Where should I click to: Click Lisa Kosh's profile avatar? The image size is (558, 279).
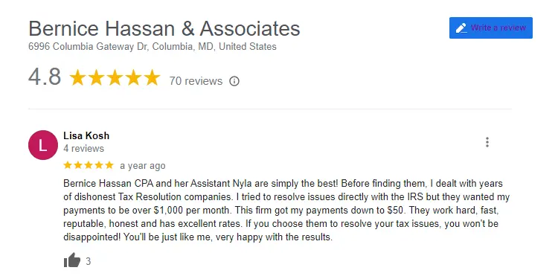coord(42,145)
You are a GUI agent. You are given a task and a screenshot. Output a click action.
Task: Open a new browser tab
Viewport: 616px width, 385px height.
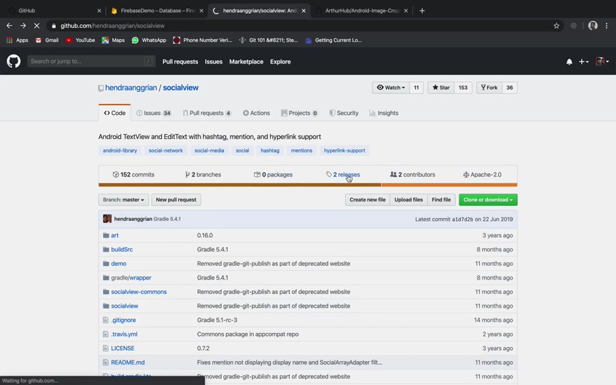pos(422,11)
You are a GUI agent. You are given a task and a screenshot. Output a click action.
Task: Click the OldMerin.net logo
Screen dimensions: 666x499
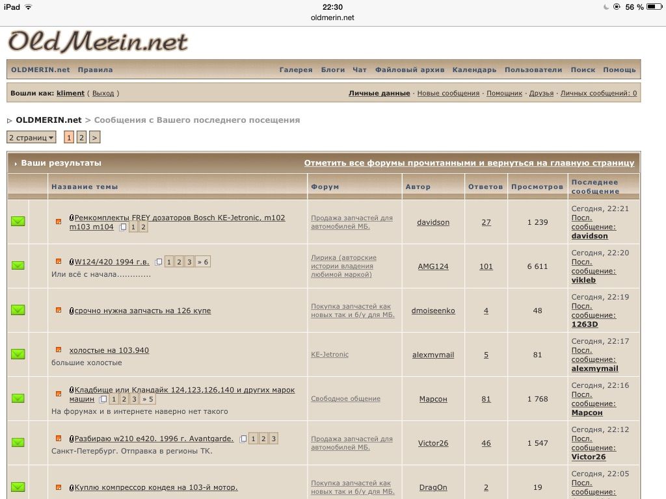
+---+
Problem to solve |
Put the material above into a Markdown table with a Row column numbering each line and a Line column holding its text, skipping blank lines. Leave the pictures out of the answer.

Completed exercise |
| Row | Line |
|---|---|
| 1 | Where should I click to: Click Lisa Kosh's profile avatar? The image size is (558, 279). |
| 2 | coord(42,145) |
| 3 | You are a GUI agent. You are given a task and a screenshot. Output a click action. |
| 4 | Task: Open a new browser tab |
| 5 | Viewport: 616px width, 385px height. |
| 6 | pos(422,11) |
| 7 | You are a GUI agent. You are given a task and a screenshot. Output a click action. |
| 8 | Task: Click the OldMerin.net logo |
| 9 | Screen dimensions: 666x499 |